──────── TEXT PROVIDED
= Earth's field NMR =

NMR use in the geomagnetic field

Nuclear magnetic resonance (NMR) in the geomagnetic field is conventionally referred to as Earth's field NMR (EFNMR). EFNMR is a special case of low field NMR.

When a sample is placed in a constant magnetic field and stimulated (perturbed) by a time-varying (e.g., pulsed or alternating) magnetic field, NMR active nuclei resonate at characteristic frequencies. Examples of such NMR active nuclei are the isotopes carbon-13 and hydrogen-1 (which in NMR is conventionally known as proton NMR). The resonant frequency of each isotope is directly proportional to the strength of the applied magnetic field, and the magnetogyric or gyromagnetic ratio of that isotope. The signal strength is proportional to the stimulating magnetic field and the number of nuclei of that isotope in the sample. Thus, in the 21 tesla magnetic field that may be found in high-resolution laboratory NMR spectrometers, protons resonate at 900 MHz. However, in the Earth's magnetic field the same nuclei resonate at audio frequencies of around 2 kHz and generate feeble signals.

EFNMR signals can be affected by magnetically noisy laboratory environments and natural variations in the Earth's field, which originally compromised its usefulness. However, this disadvantage has been overcome by the introduction of electronic equipment which compensates changes in ambient magnetic fields.
────────────────
──────── ITEMS
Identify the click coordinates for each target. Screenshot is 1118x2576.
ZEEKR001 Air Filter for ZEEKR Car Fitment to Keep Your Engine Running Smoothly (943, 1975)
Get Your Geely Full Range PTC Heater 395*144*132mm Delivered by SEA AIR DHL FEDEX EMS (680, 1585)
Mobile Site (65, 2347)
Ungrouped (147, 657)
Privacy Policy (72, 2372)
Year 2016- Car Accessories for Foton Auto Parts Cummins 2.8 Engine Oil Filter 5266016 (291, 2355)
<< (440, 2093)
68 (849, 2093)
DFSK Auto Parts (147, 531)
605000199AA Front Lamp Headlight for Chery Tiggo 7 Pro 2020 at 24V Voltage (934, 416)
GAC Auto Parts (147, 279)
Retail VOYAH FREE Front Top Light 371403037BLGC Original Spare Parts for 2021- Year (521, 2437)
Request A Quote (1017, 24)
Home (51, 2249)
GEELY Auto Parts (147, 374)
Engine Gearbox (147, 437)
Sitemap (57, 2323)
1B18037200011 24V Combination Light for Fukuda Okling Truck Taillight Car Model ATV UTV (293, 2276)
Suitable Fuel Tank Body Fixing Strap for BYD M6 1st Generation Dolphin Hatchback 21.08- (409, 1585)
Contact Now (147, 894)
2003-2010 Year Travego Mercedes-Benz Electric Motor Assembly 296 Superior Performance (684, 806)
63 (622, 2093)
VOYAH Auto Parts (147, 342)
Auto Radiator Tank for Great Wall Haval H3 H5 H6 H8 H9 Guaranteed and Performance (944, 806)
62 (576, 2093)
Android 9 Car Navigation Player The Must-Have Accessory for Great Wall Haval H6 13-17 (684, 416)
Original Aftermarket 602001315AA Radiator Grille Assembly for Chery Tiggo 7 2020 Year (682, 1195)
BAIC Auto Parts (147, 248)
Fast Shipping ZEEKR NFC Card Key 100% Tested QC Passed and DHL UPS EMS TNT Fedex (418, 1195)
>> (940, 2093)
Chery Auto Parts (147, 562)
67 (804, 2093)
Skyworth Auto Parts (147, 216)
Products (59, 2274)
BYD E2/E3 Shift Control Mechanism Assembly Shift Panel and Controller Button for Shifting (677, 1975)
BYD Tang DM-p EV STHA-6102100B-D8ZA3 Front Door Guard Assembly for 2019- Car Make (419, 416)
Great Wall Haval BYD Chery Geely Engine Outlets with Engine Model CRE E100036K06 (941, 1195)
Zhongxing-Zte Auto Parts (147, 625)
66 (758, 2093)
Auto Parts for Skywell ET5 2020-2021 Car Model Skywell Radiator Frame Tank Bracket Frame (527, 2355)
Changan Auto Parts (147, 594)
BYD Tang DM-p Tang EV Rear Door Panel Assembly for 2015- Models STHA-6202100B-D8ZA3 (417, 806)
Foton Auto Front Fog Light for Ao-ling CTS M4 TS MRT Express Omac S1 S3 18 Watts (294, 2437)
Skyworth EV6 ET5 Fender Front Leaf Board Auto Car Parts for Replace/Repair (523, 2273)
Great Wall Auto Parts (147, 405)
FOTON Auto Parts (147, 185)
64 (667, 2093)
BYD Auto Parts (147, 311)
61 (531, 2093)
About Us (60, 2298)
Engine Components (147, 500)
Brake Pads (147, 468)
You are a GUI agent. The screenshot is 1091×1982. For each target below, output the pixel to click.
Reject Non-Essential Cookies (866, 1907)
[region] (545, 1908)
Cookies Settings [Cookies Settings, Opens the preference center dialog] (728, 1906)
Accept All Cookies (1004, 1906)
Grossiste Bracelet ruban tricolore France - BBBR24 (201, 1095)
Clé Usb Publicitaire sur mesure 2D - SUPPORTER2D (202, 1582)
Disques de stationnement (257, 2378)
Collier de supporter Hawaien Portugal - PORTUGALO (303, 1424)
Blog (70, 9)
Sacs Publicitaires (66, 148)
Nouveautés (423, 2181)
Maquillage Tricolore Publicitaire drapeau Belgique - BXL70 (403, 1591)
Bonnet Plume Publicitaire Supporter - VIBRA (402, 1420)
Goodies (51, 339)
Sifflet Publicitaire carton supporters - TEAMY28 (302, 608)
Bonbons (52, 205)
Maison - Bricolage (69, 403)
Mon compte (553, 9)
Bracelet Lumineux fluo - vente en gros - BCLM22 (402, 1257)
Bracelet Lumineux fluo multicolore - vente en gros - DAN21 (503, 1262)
────────────────
From the Earth's field NMR text, extract the passage that begins at the words "Nuclear magnetic resonance" and stops after "low field NMR.", copying it word for word. The listing is unrelated to the Earth's field NMR text.

» **TASK RESULT**:
Nuclear magnetic resonance (NMR) in the geomagnetic field is conventionally referred to as Earth's field NMR (EFNMR). EFNMR is a special case of low field NMR.